BEGIN Exercise materials
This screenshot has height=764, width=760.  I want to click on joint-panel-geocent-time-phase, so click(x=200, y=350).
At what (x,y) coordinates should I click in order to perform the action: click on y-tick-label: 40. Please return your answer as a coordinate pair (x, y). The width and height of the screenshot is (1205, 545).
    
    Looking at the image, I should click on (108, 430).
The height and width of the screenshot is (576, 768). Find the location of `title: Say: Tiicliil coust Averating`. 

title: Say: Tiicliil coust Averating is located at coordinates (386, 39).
END Exercise materials
### Work task
Repeat the records, substituting "capture" for each "screenshot" and keeping everything else the same.

### Finished task
This capture has height=764, width=760.  I want to click on joint-panel-geocent-time-phase, so click(x=200, y=350).
At what (x,y) coordinates should I click in order to perform the action: click on y-tick-label: 40. Please return your answer as a coordinate pair (x, y). The width and height of the capture is (1205, 545).
    
    Looking at the image, I should click on (108, 430).
The height and width of the capture is (576, 768). Find the location of `title: Say: Tiicliil coust Averating`. 

title: Say: Tiicliil coust Averating is located at coordinates (386, 39).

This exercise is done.